▶ [TEXTO-FONTE]
FONTE: CNBB (Segunda, 09 Junho 2014 14:56)
Dom Sérgio da Rocha
Arcebispo de Brasília (DF)
A Copa do Mundo de Futebol tem suscitado
diferentes reações manifestadas não apenas individualmente, mas de modo
coletivo, de forma espontânea ou planejada, nas ruas, nas redes sociais e nos
diversos ambientes da sociedade. É inegável o seu significado para o povo
brasileiro e o seu impacto na vida social, em nosso país. As posturas opostas
de defesa da Copa e de crítica severa à sua realização sinalizam a sua
ambivalência e a necessidade de discernimento atento de seus valores e
problemas, de suas potencialidades e efeitos perversos. É preciso distinguir
serenamente o valor do esporte e particularmente do futebol, o evento Copa do
mundo nos padrões da FIFA e,
por fim, a sua realização no Brasil de hoje.
Refletir sobre o significado destes diferentes níveis é tarefa muito exigente.
A Copa tem mexido com o Brasil de modo inusitado, suscitando a crítica acirrada
que vem das ruas e de movimentos sociais. O país do futebol revelou ao mundo
que é preciso repensar as regras do jogo, não mais circunscritas às partidas e
dependentes dos juízes em campo. As regras que regem as renas políticas. As
regras adotadas pela FIFA para programar a Copa. É preciso “jogar” diferente
fora do campo de futebol, recusando jogadas violentas ou desonestas, para
marcar os gols tão esperados: a justiça, a paz, a dignidade humana, os direitos
à saúde, à educação, ao transporte, etc. Tal “jogo” necessita não apenas de
espectadores, mas principalmente de jogadores e torcedores pela vida, pela justiça
e paz. Esta é condição para que a alegria dos estádios possa ecoar pelas ruas.

▶ [TAREFA PROPOSTA] Transcreva o trecho do texto sobre a Copa que vai de "A Copa tem mexido" até "ecoar pelas ruas.", inclusive, substituindo "torcedores" por "apoiadores". Utilize exclusivamente o texto sobre a Copa como base.

▶ [REGISTROS FORNECIDOS]
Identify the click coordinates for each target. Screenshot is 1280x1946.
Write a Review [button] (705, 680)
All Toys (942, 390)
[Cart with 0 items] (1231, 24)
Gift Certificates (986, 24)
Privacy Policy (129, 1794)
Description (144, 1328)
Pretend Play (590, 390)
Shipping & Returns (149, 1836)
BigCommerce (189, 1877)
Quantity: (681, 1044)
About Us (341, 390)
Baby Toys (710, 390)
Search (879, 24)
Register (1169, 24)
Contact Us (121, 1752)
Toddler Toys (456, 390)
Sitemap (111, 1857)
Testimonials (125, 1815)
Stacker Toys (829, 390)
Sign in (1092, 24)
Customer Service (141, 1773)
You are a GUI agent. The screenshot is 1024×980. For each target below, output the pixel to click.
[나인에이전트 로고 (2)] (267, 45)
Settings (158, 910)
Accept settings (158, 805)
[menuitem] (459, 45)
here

▶ [RESPOSTA]
A Copa tem mexido com o Brasil de modo inusitado, suscitando a crítica acirrada
que vem das ruas e de movimentos sociais. O país do futebol revelou ao mundo
que é preciso repensar as regras do jogo, não mais circunscritas às partidas e
dependentes dos juízes em campo. As regras que regem as renas políticas. As
regras adotadas pela FIFA para programar a Copa. É preciso “jogar” diferente
fora do campo de futebol, recusando jogadas violentas ou desonestas, para
marcar os gols tão esperados: a justiça, a paz, a dignidade humana, os direitos
à saúde, à educação, ao transporte, etc. Tal “jogo” necessita não apenas de
espectadores, mas principalmente de jogadores e apoiadores pela vida, pela justiça
e paz. Esta é condição para que a alegria dos estádios possa ecoar pelas ruas.